Using K, M and int_xyz, we can use the Reduced Order Flexible Solid simscape block.

Piezoelectric parameters

Parameters for the APA95ML:

  d33 = 3e-10; % Strain constant [m/V]
  n = 80; % Number of layers per stack
  eT = 1.6e-8; % Permittivity under constant stress [F/m]
  sD = 2e-11; % Elastic compliance under constant electric displacement [m2/N]
  ka = 235e6; % Stack stiffness [N/m]
  C = 5e-6; % Stack capactiance [F]
  na = 3; % Number of stacks used as actuator
  ns = 0; % Number of stacks used as force sensor

The ratio of the developed force to applied voltage is $d_{33} n k_a$ in [N/V]. We denote this constant by $g_a$ and: \[ F_a = g_a V_a, \quad g_a = d_{33} n k_a \]

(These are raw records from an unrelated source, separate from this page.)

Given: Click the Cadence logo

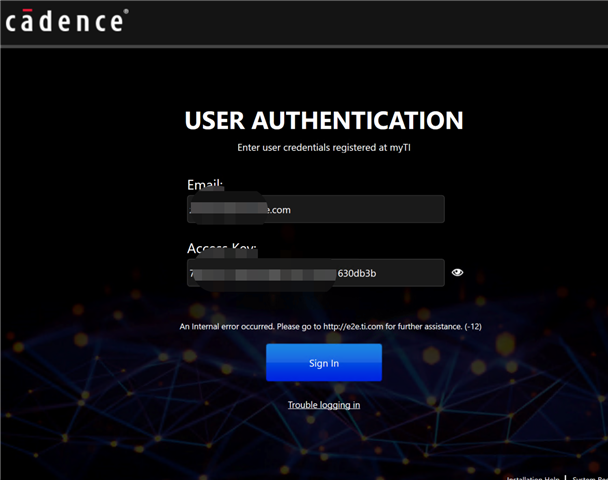Looking at the screenshot, I should (x=67, y=21).
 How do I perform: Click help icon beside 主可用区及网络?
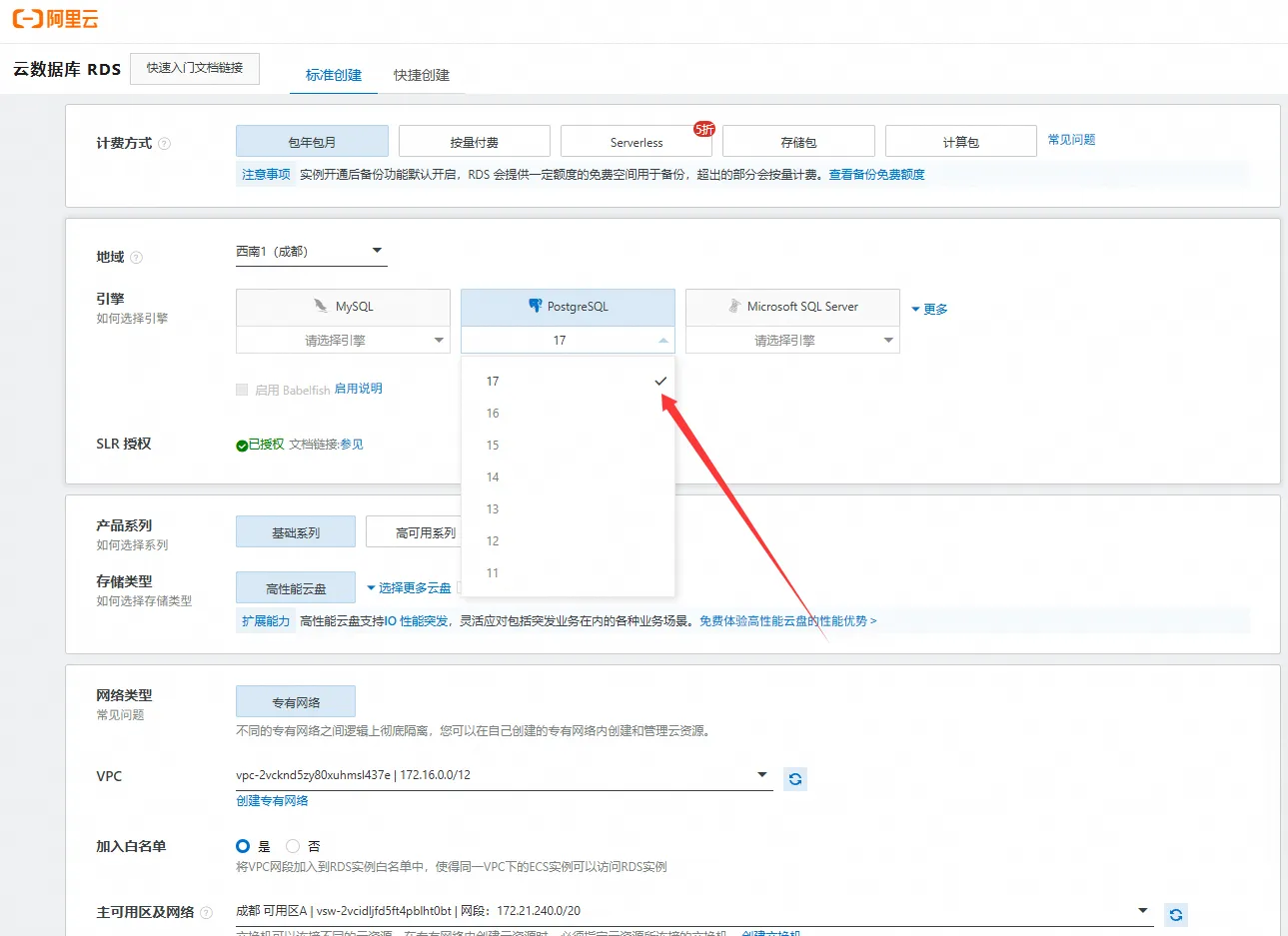(x=207, y=913)
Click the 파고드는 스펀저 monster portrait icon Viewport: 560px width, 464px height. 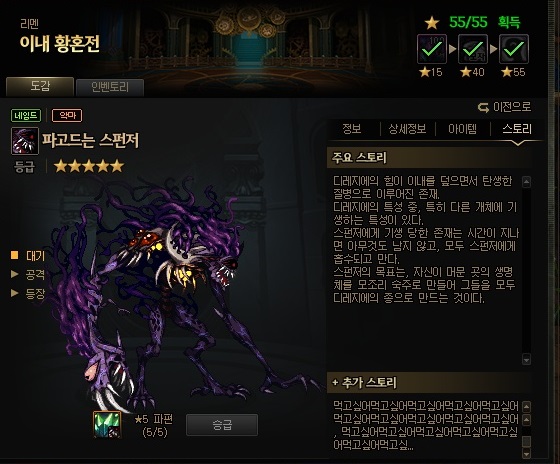tap(25, 141)
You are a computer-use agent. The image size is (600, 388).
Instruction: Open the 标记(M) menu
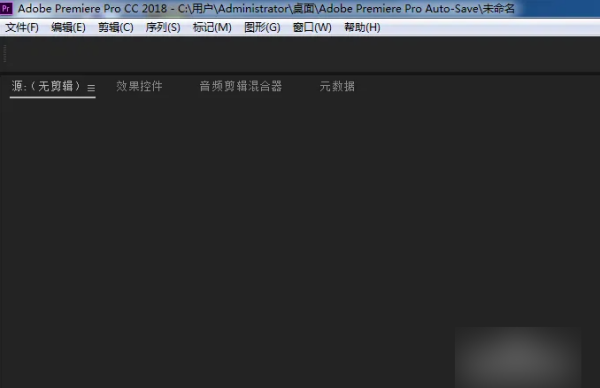(212, 27)
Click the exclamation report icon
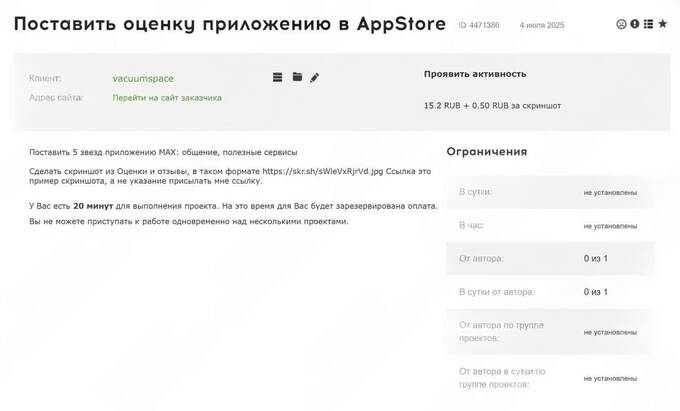This screenshot has height=411, width=680. (634, 24)
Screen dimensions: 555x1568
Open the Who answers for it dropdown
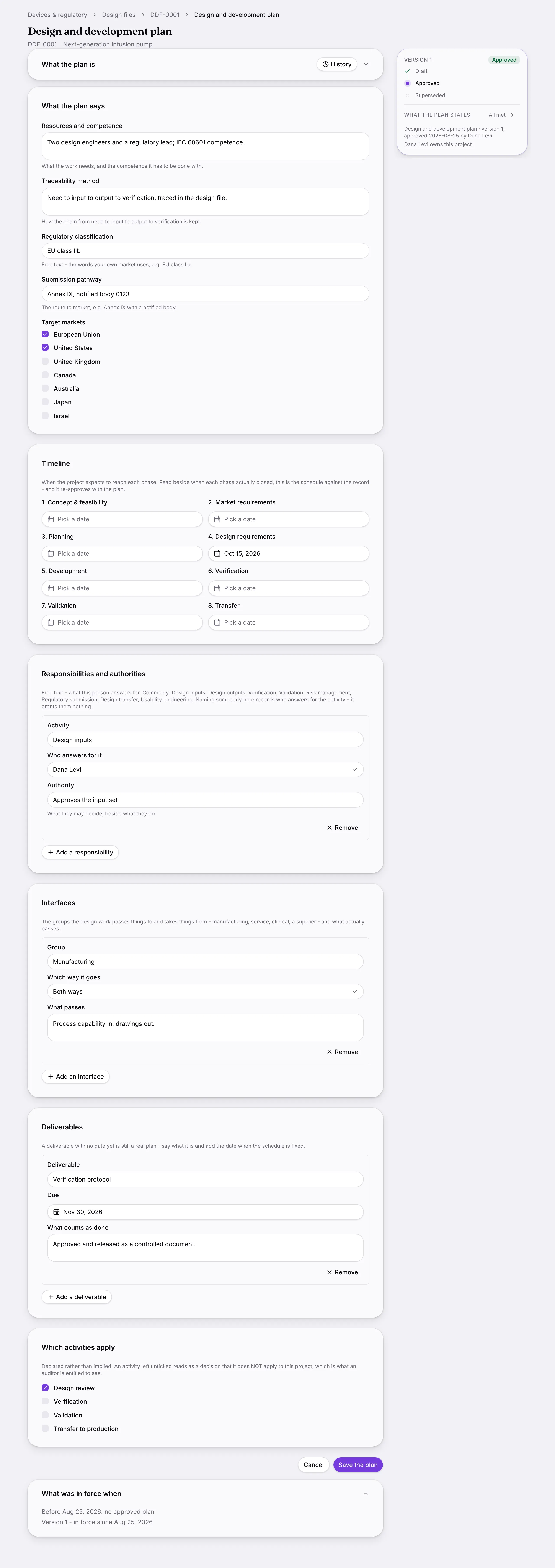pyautogui.click(x=205, y=769)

  d33*(na*n)*(ka/(na + ns)) % [N/V]
1.88

From cite:fleming14_desig_model_contr_nanop_system (page 123), the relation between relative displacement and generated voltage is: \[ V_s = \frac{d_{33}}{\epsilon^T s^D n} \Delta h \] where:

  • $V_s$: measured voltage [V]
  • $d_{33}$: strain constant [m/V]
  • $\epsilon^T$: permittivity under constant stress [F/m]
  • $s^D$: elastic compliance under constant electric displacement [m^2/N]
  • $n$: number of layers
  • $\Delta h$: relative displacement [m]
  1e-6*d33/(eT*sD*ns*n) % [V/um]
5.8594

Identification of the APA Characteristics

Stiffness

The transfer function from vertical external force to the relative vertical displacement is identified.

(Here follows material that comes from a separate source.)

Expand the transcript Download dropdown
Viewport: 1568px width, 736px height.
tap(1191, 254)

The inverse of its DC gain is the axial stiffness of the APA:

  1e-6/dcgain(G) % [N/um]
1.8634

The specified stiffness in the datasheet is $k = 1.8\, [N/\mu m]$.

Resonance Frequency

The resonance frequency is specified to be between 650Hz and 840Hz. This is also the case for the FEM model (Figure fig:apa300ml_resonance).

/tdehaeze/nass-fem/media/commit/785ddf12db880a7115978eee75032878d6e4d143/figs/apa300ml_resonance.png

First resonance is around 800Hz

Amplification factor

The amplification factor is the ratio of the axial displacement to the stack displacement.

The ratio of the two displacement is computed from the FEM model.

  -dcgain(G(1,1))./dcgain(G(2,1))
4.936

If we take the ratio of the piezo height and length (approximation of the amplification factor):

  75/15
5

Stroke

Estimation of the actuator stroke: \[ \Delta H = A n \Delta L \] with:

  • $\Delta H$ Axial Stroke of the APA
  • $A$ Amplification factor (5 for the APA300ML)
  • $n$ Number of stack used
  • $\Delta L$ Stroke of the stack (0.1% of its length)
  1e6 * 5 * 3 * 20e-3 * 0.1e-2
300

This is exactly the specified stroke in the data-sheet.

Identification of the Dynamics

The flexible element is imported using the Reduced Order Flexible Solid simscape block.

To model the actuator, an Internal Force block is added between the nodes 3 and 12. A Relative Motion Sensor block is added between the nodes 1 and 2 to measure the displacement and the amplified piezo.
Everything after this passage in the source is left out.